Re: modern cheap NAS fully supported by Debian?
On Sat, Aug 04, 2012 at 01:18:41PM +0200, Spitz, Richard wrote:
> What is the real advantage of running Debian on a NAS? I'm presently using
> a NSLU2 under Debian for collecting and graphing energy data in my home.
> Now I need a NAS, whose primary purpose is central data storage and
> backup, while using a minimal amount of energy. I am concerned that
> running Debian on the NAS and make it take over the NSLU2's tasks might
> counteract the energy saving features of the NAS, such as disk spindown.
>
> Any ideas or experience on this?
You're asking two separate questions here, and they're completely unrelated.
1) What is the real advantage of running Debian on a NAS?
2) Will doing more things on a machine cause it to use more power?

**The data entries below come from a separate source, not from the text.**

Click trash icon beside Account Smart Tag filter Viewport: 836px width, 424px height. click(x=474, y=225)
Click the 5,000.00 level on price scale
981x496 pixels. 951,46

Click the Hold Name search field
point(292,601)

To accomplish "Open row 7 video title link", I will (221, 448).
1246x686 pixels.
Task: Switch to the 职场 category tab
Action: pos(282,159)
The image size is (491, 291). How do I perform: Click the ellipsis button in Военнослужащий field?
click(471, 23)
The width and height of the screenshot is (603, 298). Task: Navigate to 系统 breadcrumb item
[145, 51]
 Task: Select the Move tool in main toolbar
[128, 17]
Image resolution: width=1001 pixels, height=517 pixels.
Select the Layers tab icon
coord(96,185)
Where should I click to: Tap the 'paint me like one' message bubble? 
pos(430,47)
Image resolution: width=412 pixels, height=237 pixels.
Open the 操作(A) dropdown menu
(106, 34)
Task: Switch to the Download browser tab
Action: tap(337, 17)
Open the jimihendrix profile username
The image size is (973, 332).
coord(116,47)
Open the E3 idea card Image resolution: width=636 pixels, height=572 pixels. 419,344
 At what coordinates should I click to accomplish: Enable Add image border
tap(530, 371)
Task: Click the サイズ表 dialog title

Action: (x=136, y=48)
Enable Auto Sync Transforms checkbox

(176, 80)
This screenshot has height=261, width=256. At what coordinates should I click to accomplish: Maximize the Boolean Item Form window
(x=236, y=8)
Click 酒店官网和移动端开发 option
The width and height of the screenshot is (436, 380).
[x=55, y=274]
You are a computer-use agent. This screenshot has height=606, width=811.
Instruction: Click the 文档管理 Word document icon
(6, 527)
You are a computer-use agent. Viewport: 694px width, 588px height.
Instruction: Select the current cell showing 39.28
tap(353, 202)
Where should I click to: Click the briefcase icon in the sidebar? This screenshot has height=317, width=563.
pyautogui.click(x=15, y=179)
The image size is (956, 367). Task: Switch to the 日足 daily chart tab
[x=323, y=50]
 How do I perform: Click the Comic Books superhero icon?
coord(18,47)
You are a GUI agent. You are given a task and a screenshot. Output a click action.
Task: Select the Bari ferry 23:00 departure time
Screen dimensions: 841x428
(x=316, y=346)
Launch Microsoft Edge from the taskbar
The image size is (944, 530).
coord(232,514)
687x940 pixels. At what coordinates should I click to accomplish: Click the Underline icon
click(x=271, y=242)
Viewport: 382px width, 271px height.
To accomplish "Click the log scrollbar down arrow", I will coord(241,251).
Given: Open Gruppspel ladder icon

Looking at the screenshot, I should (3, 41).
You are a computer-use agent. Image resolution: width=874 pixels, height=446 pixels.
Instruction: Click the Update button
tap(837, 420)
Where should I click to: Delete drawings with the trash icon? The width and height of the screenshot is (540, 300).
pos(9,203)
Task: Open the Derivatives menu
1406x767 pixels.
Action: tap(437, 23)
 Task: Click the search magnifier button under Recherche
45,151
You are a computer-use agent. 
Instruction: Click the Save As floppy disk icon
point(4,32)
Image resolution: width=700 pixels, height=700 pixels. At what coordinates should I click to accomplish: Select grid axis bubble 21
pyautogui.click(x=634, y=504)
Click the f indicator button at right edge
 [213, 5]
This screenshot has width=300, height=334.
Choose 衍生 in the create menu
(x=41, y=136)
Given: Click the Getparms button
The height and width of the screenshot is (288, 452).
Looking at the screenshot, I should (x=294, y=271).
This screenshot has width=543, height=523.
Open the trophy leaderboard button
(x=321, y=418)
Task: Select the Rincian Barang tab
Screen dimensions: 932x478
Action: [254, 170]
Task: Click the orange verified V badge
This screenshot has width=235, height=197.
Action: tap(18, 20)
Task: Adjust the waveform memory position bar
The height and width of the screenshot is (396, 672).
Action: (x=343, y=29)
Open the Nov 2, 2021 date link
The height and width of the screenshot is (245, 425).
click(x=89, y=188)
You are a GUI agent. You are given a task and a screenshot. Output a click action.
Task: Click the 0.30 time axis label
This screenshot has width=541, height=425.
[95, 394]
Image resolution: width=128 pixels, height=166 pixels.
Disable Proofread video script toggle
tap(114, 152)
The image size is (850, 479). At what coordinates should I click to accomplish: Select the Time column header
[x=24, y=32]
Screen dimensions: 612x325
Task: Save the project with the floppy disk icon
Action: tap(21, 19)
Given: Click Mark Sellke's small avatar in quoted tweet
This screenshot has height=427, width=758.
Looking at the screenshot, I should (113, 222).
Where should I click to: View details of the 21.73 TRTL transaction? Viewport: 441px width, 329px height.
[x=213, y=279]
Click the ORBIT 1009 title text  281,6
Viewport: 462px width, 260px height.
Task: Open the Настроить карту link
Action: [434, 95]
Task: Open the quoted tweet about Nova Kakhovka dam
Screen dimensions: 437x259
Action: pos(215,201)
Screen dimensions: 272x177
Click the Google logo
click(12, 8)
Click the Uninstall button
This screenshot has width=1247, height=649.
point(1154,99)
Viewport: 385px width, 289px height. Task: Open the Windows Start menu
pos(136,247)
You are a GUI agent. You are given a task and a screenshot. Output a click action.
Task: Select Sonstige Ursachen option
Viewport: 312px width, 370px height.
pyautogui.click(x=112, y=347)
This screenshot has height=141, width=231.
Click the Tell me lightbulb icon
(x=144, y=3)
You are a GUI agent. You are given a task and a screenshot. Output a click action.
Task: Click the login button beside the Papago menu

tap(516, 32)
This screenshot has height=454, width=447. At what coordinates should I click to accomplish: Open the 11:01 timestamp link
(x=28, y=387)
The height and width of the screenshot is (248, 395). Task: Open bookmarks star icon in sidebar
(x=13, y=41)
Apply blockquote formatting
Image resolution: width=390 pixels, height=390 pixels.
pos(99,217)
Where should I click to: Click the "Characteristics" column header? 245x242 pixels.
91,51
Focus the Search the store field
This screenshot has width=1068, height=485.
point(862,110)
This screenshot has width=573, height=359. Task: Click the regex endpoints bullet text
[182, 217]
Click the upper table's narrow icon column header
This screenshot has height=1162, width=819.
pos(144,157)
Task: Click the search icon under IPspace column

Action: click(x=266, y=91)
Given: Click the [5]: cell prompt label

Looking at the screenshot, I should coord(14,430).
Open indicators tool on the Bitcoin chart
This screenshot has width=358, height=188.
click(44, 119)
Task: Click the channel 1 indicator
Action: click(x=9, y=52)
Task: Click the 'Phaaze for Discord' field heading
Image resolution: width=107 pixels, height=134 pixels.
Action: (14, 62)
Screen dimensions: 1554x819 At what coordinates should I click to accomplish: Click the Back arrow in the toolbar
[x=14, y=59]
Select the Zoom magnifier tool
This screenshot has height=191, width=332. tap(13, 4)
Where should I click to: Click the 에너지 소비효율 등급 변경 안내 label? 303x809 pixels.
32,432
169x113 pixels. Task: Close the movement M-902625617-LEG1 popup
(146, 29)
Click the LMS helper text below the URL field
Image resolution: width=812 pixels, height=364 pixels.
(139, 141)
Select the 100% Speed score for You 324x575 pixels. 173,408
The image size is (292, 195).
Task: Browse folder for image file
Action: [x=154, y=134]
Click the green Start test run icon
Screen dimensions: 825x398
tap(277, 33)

The real advantage of running Debian on a NAS is the same as replacing the
shipped OS on any embedded device -- being able to make the device do what
*you* want it to do, rather than whatever incomplete set of features the
manufacturer decided it could produce for minimal cost. You've already
identified one possibility -- data capture and graphing -- but there are so
many more. I enjoy the ability to run a *functional* uPnP-AV server, an NFS
server, and my choice of centralised backup software on my NAS running
Debian.
The answer to (2) is almost certainly "yes" -- non-idle CPU cycles cost
power. Depending on what you need to do, though, you don't necessarily need
to have the disks spin-up constantly. You could cache data onto a USB
stick, and then once a $TIMEPERIOD run a cronjob to take all that cached
data and store it to disk (causing the disk to only spin up once per
$TIMEPERIOD). I wouldn't rely on a USB stick as primary storage, but as
long as you can stand to potentially lose $TIMEPERIOD's worth of data,
the risk of using a fairly unreliable means of data storage is acceptable.